### Instructions for the task
Print the listing again exactly, leaving nothing out.
....................
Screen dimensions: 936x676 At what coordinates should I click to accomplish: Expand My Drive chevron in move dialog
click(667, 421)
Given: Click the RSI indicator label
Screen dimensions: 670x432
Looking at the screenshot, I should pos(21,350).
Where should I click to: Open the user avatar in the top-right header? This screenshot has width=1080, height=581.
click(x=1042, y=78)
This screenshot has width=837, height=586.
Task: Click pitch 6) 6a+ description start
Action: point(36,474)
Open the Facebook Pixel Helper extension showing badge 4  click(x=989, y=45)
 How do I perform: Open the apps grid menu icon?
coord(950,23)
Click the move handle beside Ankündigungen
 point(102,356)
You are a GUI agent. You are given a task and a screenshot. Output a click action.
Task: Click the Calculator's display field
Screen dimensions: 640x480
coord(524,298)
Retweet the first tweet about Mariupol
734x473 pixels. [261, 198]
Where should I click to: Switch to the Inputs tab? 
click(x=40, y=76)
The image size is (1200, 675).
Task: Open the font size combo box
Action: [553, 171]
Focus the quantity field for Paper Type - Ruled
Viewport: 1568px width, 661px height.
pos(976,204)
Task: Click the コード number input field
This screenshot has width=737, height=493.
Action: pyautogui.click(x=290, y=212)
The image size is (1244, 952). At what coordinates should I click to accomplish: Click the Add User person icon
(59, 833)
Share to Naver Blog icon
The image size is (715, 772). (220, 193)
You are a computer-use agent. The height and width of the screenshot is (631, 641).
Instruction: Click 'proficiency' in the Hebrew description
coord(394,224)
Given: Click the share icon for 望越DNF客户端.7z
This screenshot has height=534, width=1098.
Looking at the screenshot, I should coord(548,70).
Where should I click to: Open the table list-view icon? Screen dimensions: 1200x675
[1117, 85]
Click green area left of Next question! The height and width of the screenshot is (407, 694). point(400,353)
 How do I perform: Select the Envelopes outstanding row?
....................
### Worked solution
Screen dimensions: 936x676 At what coordinates should I click to accomplish: Expand My Drive chevron in move dialog
click(667, 421)
Given: Click the RSI indicator label
Screen dimensions: 670x432
Looking at the screenshot, I should pos(21,350).
Where should I click to: Open the user avatar in the top-right header? This screenshot has width=1080, height=581.
click(x=1042, y=78)
This screenshot has width=837, height=586.
Task: Click pitch 6) 6a+ description start
Action: point(36,474)
Open the Facebook Pixel Helper extension showing badge 4  click(x=989, y=45)
 How do I perform: Open the apps grid menu icon?
coord(950,23)
Click the move handle beside Ankündigungen
 point(102,356)
You are a GUI agent. You are given a task and a screenshot. Output a click action.
Task: Click the Calculator's display field
Screen dimensions: 640x480
coord(524,298)
Retweet the first tweet about Mariupol
734x473 pixels. [261, 198]
Where should I click to: Switch to the Inputs tab? 
click(x=40, y=76)
The image size is (1200, 675).
Task: Open the font size combo box
Action: [553, 171]
Focus the quantity field for Paper Type - Ruled
Viewport: 1568px width, 661px height.
pos(976,204)
Task: Click the コード number input field
This screenshot has width=737, height=493.
Action: pyautogui.click(x=290, y=212)
The image size is (1244, 952). At what coordinates should I click to accomplish: Click the Add User person icon
(59, 833)
Share to Naver Blog icon
The image size is (715, 772). (220, 193)
You are a computer-use agent. The height and width of the screenshot is (631, 641).
Instruction: Click 'proficiency' in the Hebrew description
coord(394,224)
Given: Click the share icon for 望越DNF客户端.7z
This screenshot has height=534, width=1098.
Looking at the screenshot, I should coord(548,70).
Where should I click to: Open the table list-view icon? Screen dimensions: 1200x675
[1117, 85]
Click green area left of Next question! The height and width of the screenshot is (407, 694). point(400,353)
 How do I perform: Select the Envelopes outstanding row?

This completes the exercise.